Hip-hop, I believe helped to mobilize the vote which brought President Obama into office, but after eight years of Obama, Donald Trump was presenting kind of a backlash and playing on racial divisions. I think, Nipsey Hussle, deserves credit for recognizing the power of, hip-hop, to speak to the moment in terms of social and political issues.
Nipsey Hussle and Tupak Shakur
Myrna – You also make a comparison between, Nipsey Hussle, and, Tupac Shakur, what are the similarities between these two, hip hop, artists?
Rob – I wasn’t the first one to compare Nipsey to Tupac, he actually called himself the Tupac of his generation. The album Victory Lap which was his major label debut, has a line that states this. I did an in-depth interview with him I asked him about that line in the song, because that’s a big statement.
I said you’re calling yourself the Tupac of your generation, what do you mean by that?
He replied that to him, Tupac was a trojan horse for the streets. He had so much more going on inside of him than his thug life image would suggest. He was actually a very intelligent and sensitive person with a lot of different talents and qualities, that he didn’t necessarily
present at all times.
The Marathon Don’t Stop: The Life and Times of Nipsey Hussle
The focus of the book is about a triumph rather than a tragedy. I want to focus on the message and the movement and the, marathon, rather than this atrocity that took place.
Myrna – I want to talk about, hip-hop, because I had to do some research for this interview to understand what it really is. I know that you’re intimately connected with, hip hop, and rapping is a little different from, hip-hop, but why has, hip-hop, become this lifestyle and culture of the young generation? It’s not even a race thing, because it covers all races.
Rob – We’re actually coming up on the 50th anniversary of what is considered the birth of, hip-hop. Hip Hop, started in the Bronx. It was never about negative forces, but a way to escape the struggles of life in the Bronx. The Bronx was an urban wasteland and, hip-hop, grew and evolved into a multi-billion dollar industry.

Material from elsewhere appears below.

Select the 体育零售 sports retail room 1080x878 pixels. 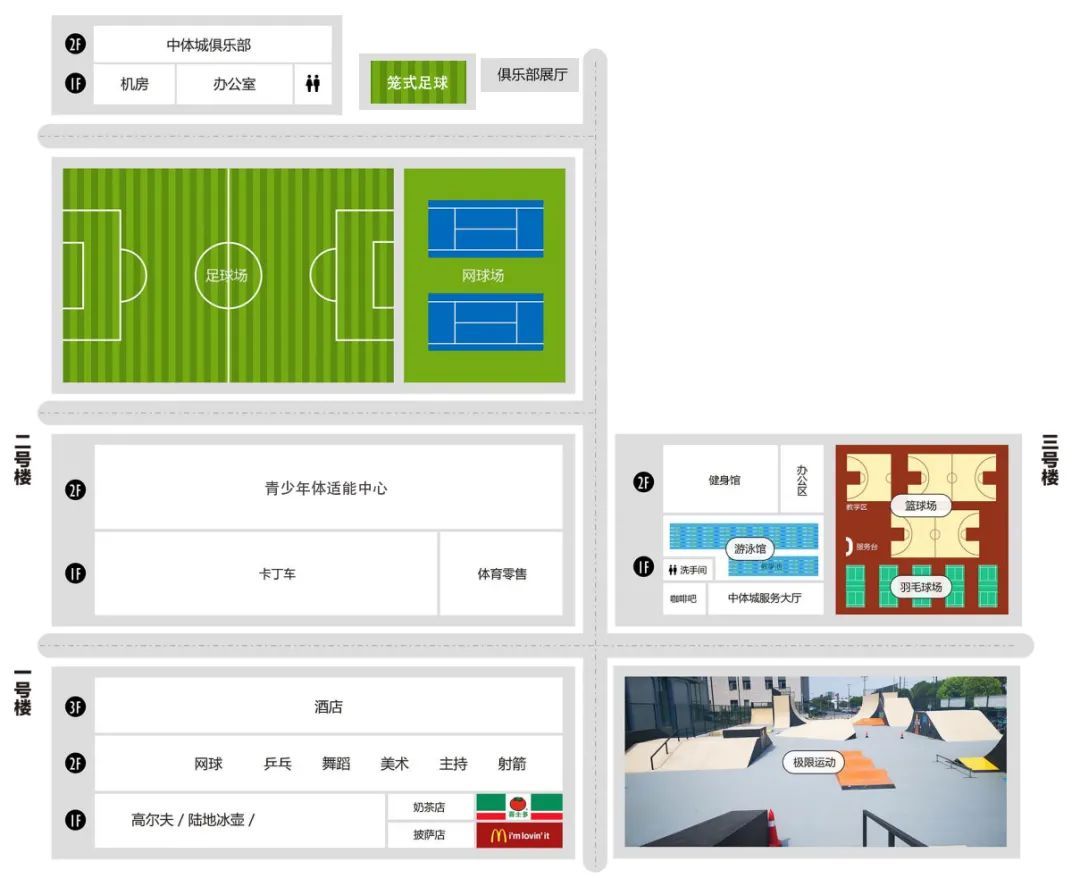[x=501, y=574]
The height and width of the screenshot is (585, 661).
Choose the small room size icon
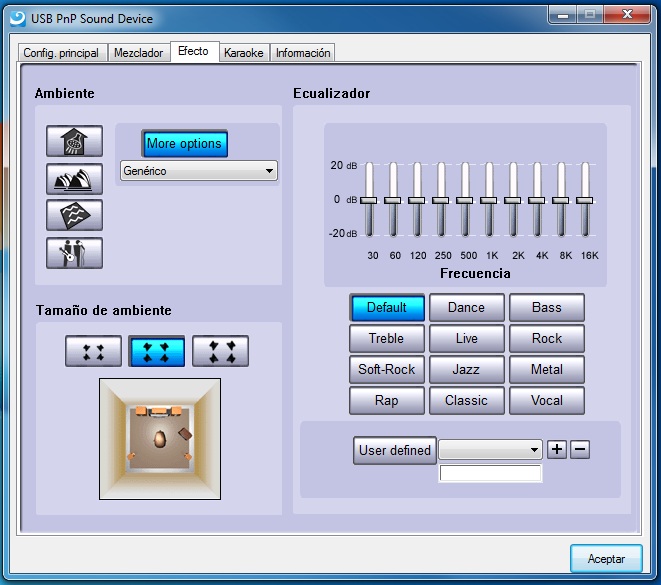[93, 351]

It affects every aspect of pop culture from fashion to language to politics. Everything now is influenced by, hip-hop. Quincy Jones who founded, Vibe magazine, understood the bebop generation as the coolest thing that ever-hit music. He saw, hip-hop, artists in their earliest stages of the development of that culture and he recognized a kindred spirit there.
The Origin of Hip Hop
Hip Hop, has become multi-racial and multicultural, in the early days in the Bronx it’s important to remember there were all kinds of kids involved. Puerto Rican, Dominican kids dancing, break dancing, painting graffiti. Hip hop, is a lifestyle it’s not just rap music, which is one aspect of it the DJ and the MC.
There are multiple aspects to, hip hop, it’s become the most powerful and popular form of entertainment in the world.

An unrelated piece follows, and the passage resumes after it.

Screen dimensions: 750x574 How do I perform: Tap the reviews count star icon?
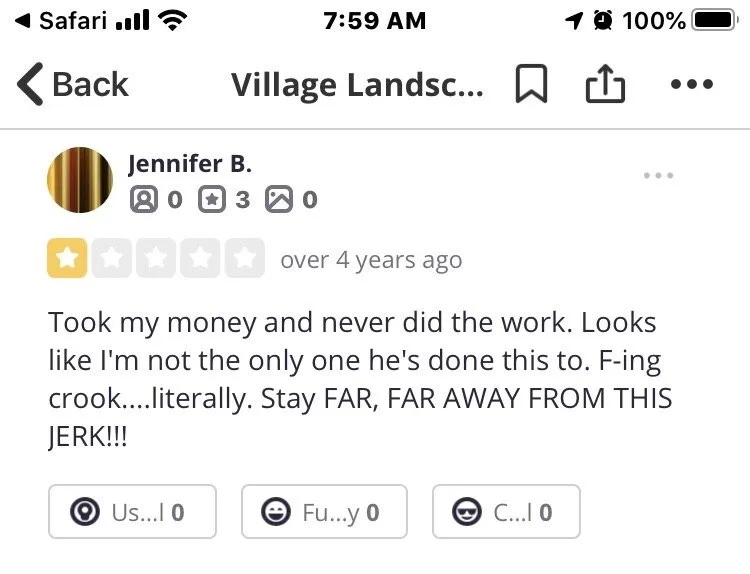click(211, 199)
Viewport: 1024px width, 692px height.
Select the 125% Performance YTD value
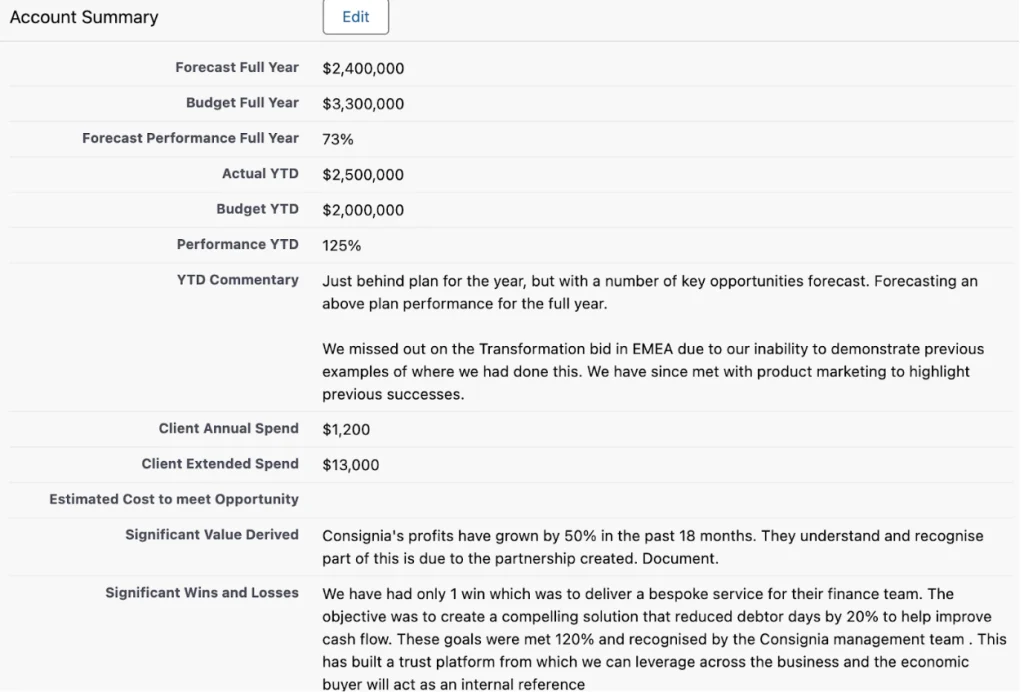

Myrna – Tell our listeners how they can get pick up a copy of your book The Marathon Don’t Stop: The Life and Times of Nipsey Hussle. Also tell us about Vibe, I know it started off as a magazine, what do you guys do now?
Rob – Well, Vibe, was founded by Quincy Jones back in 1992. I joined the startup staff in 93, Quincy had a good idea that we should do this and so I ended up working at, Vibe, for 17 years. I was the only editor who started from the startup staff and stayed all the way until the very last day when you know the magazine had to be shut down.
Quincy had moved on and the ownership had changed hands, it’s a long story, but the bank basically repossessed the investment. The website www.vibe.com is the digital version of, Vibe. It’s a very important publication and became the definitive publication for, hip-hop, culture in terms of excellent photography and excellent journalism.
We had some of the most talented writers and photographers of this generation working at the Magazine. Vive.com has gone on because it needs to go on. It still holds up a standard of excellence in terms of discussing all the aspects of, hip-hop, culture and lifestyle.